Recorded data
+-------+
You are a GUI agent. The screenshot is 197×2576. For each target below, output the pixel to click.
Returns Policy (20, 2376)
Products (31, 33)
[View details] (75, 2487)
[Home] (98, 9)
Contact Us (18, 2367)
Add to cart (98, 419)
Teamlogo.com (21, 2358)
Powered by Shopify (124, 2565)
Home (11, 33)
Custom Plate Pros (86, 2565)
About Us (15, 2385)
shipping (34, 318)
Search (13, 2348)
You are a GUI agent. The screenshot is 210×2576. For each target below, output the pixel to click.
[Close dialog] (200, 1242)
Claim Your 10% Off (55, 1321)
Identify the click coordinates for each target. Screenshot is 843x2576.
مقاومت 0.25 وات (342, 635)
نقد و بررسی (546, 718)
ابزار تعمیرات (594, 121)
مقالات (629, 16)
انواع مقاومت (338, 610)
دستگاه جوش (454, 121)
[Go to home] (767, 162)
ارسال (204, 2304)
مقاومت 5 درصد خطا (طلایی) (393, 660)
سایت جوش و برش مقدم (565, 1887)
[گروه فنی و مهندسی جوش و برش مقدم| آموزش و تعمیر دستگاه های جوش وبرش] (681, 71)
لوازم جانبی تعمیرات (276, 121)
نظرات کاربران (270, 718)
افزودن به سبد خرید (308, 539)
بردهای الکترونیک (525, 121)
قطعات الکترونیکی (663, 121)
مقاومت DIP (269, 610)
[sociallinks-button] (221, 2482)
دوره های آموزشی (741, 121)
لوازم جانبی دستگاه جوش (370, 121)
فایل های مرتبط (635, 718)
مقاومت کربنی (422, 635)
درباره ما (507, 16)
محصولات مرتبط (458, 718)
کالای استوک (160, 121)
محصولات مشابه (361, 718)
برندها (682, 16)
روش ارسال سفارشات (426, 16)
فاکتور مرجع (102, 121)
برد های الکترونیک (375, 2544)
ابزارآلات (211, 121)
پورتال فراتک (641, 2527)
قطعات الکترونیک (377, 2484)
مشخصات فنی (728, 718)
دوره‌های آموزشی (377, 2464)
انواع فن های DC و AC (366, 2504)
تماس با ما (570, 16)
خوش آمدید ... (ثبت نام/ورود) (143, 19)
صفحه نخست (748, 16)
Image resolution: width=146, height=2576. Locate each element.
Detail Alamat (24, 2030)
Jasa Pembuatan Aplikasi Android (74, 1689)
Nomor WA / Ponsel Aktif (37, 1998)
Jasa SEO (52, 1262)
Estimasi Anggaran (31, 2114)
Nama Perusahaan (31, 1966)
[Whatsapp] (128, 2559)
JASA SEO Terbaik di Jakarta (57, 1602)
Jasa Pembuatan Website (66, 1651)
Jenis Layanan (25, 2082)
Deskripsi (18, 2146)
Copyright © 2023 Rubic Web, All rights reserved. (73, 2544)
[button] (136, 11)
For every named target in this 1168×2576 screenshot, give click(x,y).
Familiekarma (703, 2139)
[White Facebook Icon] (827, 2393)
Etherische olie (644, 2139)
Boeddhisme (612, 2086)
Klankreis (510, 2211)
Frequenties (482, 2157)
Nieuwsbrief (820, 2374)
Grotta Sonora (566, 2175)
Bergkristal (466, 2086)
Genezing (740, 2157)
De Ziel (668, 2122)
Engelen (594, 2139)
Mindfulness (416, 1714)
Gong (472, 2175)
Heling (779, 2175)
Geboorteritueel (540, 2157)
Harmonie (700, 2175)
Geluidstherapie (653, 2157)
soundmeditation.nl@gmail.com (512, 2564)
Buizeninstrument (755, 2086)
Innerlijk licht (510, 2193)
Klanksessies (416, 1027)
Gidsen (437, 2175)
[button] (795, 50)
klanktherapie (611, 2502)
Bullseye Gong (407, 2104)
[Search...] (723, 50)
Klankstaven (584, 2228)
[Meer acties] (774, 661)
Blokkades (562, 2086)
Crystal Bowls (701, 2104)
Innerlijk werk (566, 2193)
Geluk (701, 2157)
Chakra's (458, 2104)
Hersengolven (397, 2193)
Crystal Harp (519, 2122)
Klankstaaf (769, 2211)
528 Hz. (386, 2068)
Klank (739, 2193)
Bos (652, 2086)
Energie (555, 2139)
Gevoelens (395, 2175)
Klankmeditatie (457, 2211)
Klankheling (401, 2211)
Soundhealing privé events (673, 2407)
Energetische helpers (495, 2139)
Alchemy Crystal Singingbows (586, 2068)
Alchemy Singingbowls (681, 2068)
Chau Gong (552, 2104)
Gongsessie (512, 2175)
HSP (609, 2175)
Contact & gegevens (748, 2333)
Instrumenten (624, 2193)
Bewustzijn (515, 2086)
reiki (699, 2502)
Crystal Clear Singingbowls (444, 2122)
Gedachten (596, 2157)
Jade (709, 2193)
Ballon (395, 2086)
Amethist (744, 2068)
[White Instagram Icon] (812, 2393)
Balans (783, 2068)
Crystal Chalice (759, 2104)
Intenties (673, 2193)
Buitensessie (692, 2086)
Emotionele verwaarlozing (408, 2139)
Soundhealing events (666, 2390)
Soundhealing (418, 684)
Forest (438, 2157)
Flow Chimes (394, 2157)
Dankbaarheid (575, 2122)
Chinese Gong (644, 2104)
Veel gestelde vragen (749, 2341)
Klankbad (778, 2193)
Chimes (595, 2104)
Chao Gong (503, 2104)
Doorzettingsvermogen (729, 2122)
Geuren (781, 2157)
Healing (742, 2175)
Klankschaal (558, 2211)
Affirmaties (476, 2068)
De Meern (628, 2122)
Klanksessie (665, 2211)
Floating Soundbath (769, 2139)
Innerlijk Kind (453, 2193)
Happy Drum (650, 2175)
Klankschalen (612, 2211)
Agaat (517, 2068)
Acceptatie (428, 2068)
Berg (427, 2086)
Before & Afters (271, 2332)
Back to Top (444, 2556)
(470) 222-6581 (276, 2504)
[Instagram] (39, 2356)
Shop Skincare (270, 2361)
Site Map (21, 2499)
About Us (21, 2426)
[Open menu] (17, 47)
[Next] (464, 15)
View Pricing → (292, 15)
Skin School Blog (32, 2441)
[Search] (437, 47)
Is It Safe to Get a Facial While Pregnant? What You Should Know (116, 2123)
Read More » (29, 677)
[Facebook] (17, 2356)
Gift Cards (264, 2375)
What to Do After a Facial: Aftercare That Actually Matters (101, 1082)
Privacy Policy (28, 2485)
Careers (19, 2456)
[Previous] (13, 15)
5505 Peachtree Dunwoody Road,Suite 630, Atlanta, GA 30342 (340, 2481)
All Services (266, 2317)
+-------+
The records above are to be duplicated in full and exactly.

* **SOLVED EXERCISE**
You are a GUI agent. The screenshot is 197×2576. For each target below, output the pixel to click.
Returns Policy (20, 2376)
Products (31, 33)
[View details] (75, 2487)
[Home] (98, 9)
Contact Us (18, 2367)
Add to cart (98, 419)
Teamlogo.com (21, 2358)
Powered by Shopify (124, 2565)
Home (11, 33)
Custom Plate Pros (86, 2565)
About Us (15, 2385)
shipping (34, 318)
Search (13, 2348)
You are a GUI agent. The screenshot is 210×2576. For each target below, output the pixel to click.
[Close dialog] (200, 1242)
Claim Your 10% Off (55, 1321)
Identify the click coordinates for each target. Screenshot is 843x2576.
مقاومت 0.25 وات (342, 635)
نقد و بررسی (546, 718)
ابزار تعمیرات (594, 121)
مقالات (629, 16)
انواع مقاومت (338, 610)
دستگاه جوش (454, 121)
[Go to home] (767, 162)
ارسال (204, 2304)
مقاومت 5 درصد خطا (طلایی) (393, 660)
سایت جوش و برش مقدم (565, 1887)
[گروه فنی و مهندسی جوش و برش مقدم| آموزش و تعمیر دستگاه های جوش وبرش] (681, 71)
لوازم جانبی تعمیرات (276, 121)
نظرات کاربران (270, 718)
افزودن به سبد خرید (308, 539)
بردهای الکترونیک (525, 121)
قطعات الکترونیکی (663, 121)
مقاومت DIP (269, 610)
[sociallinks-button] (221, 2482)
دوره های آموزشی (741, 121)
لوازم جانبی دستگاه جوش (370, 121)
فایل های مرتبط (635, 718)
مقاومت کربنی (422, 635)
درباره ما (507, 16)
محصولات مرتبط (458, 718)
کالای استوک (160, 121)
محصولات مشابه (361, 718)
برندها (682, 16)
روش ارسال سفارشات (426, 16)
فاکتور مرجع (102, 121)
برد های الکترونیک (375, 2544)
ابزارآلات (211, 121)
پورتال فراتک (641, 2527)
قطعات الکترونیک (377, 2484)
مشخصات فنی (728, 718)
دوره‌های آموزشی (377, 2464)
انواع فن های DC و AC (366, 2504)
تماس با ما (570, 16)
خوش آمدید ... (ثبت نام/ورود) (143, 19)
صفحه نخست (748, 16)
Image resolution: width=146, height=2576. Locate each element.
Detail Alamat (24, 2030)
Jasa Pembuatan Aplikasi Android (74, 1689)
Nomor WA / Ponsel Aktif (37, 1998)
Jasa SEO (52, 1262)
Estimasi Anggaran (31, 2114)
Nama Perusahaan (31, 1966)
[Whatsapp] (128, 2559)
JASA SEO Terbaik di Jakarta (57, 1602)
Jasa Pembuatan Website (66, 1651)
Jenis Layanan (25, 2082)
Deskripsi (18, 2146)
Copyright © 2023 Rubic Web, All rights reserved. (73, 2544)
[button] (136, 11)
For every named target in this 1168×2576 screenshot, give click(x,y).
Familiekarma (703, 2139)
[White Facebook Icon] (827, 2393)
Etherische olie (644, 2139)
Boeddhisme (612, 2086)
Klankreis (510, 2211)
Frequenties (482, 2157)
Nieuwsbrief (820, 2374)
Grotta Sonora (566, 2175)
Bergkristal (466, 2086)
Genezing (740, 2157)
De Ziel (668, 2122)
Engelen (594, 2139)
Mindfulness (416, 1714)
Gong (472, 2175)
Heling (779, 2175)
Geboorteritueel (540, 2157)
Harmonie (700, 2175)
Geluidstherapie (653, 2157)
soundmeditation.nl@gmail.com (512, 2564)
Buizeninstrument (755, 2086)
Innerlijk licht (510, 2193)
Klanksessies (416, 1027)
Gidsen (437, 2175)
[button] (795, 50)
klanktherapie (611, 2502)
Bullseye Gong (407, 2104)
[Search...] (723, 50)
Klankstaven (584, 2228)
[Meer acties] (774, 661)
Blokkades (562, 2086)
Crystal Bowls (701, 2104)
Innerlijk werk (566, 2193)
Geluk (701, 2157)
Chakra's (458, 2104)
Hersengolven (397, 2193)
Crystal Harp (519, 2122)
Klankstaaf (769, 2211)
528 Hz. (386, 2068)
Klank (739, 2193)
Bos (652, 2086)
Energie (555, 2139)
Gevoelens (395, 2175)
Klankmeditatie (457, 2211)
Klankheling (401, 2211)
Soundhealing privé events (673, 2407)
Energetische helpers (495, 2139)
Alchemy Crystal Singingbows (586, 2068)
Alchemy Singingbowls (681, 2068)
Chau Gong (552, 2104)
Gongsessie (512, 2175)
HSP (609, 2175)
Contact & gegevens (748, 2333)
Instrumenten (624, 2193)
Bewustzijn (515, 2086)
reiki (699, 2502)
Crystal Clear Singingbowls (444, 2122)
Gedachten (596, 2157)
Jade (709, 2193)
Ballon (395, 2086)
Amethist (744, 2068)
[White Instagram Icon] (812, 2393)
Balans (783, 2068)
Crystal Chalice (759, 2104)
Intenties (673, 2193)
Buitensessie (692, 2086)
Emotionele verwaarlozing (408, 2139)
Soundhealing events (666, 2390)
Soundhealing (418, 684)
Forest (438, 2157)
Flow Chimes (394, 2157)
Dankbaarheid (575, 2122)
Chinese Gong (644, 2104)
Veel gestelde vragen (749, 2341)
Klankbad (778, 2193)
Chimes (595, 2104)
Chao Gong (503, 2104)
Doorzettingsvermogen (729, 2122)
Geuren (781, 2157)
Healing (742, 2175)
Klankschaal (558, 2211)
Affirmaties (476, 2068)
De Meern (628, 2122)
Klanksessie (665, 2211)
Floating Soundbath (769, 2139)
Innerlijk Kind (453, 2193)
Happy Drum (650, 2175)
Klankschalen (612, 2211)
Agaat (517, 2068)
Acceptatie (428, 2068)
Berg (427, 2086)
Before & Afters (271, 2332)
Back to Top (444, 2556)
(470) 222-6581 (276, 2504)
[Instagram] (39, 2356)
Shop Skincare (270, 2361)
Site Map (21, 2499)
About Us (21, 2426)
[Open menu] (17, 47)
[Next] (464, 15)
View Pricing → (292, 15)
Skin School Blog (32, 2441)
[Search] (437, 47)
Is It Safe to Get a Facial While Pregnant? What You Should Know (116, 2123)
Read More » (29, 677)
[Facebook] (17, 2356)
Gift Cards (264, 2375)
What to Do After a Facial: Aftercare That Actually Matters (101, 1082)
Privacy Policy (28, 2485)
Careers (19, 2456)
[Previous] (13, 15)
5505 Peachtree Dunwoody Road,Suite 630, Atlanta, GA 30342 (340, 2481)
All Services (266, 2317)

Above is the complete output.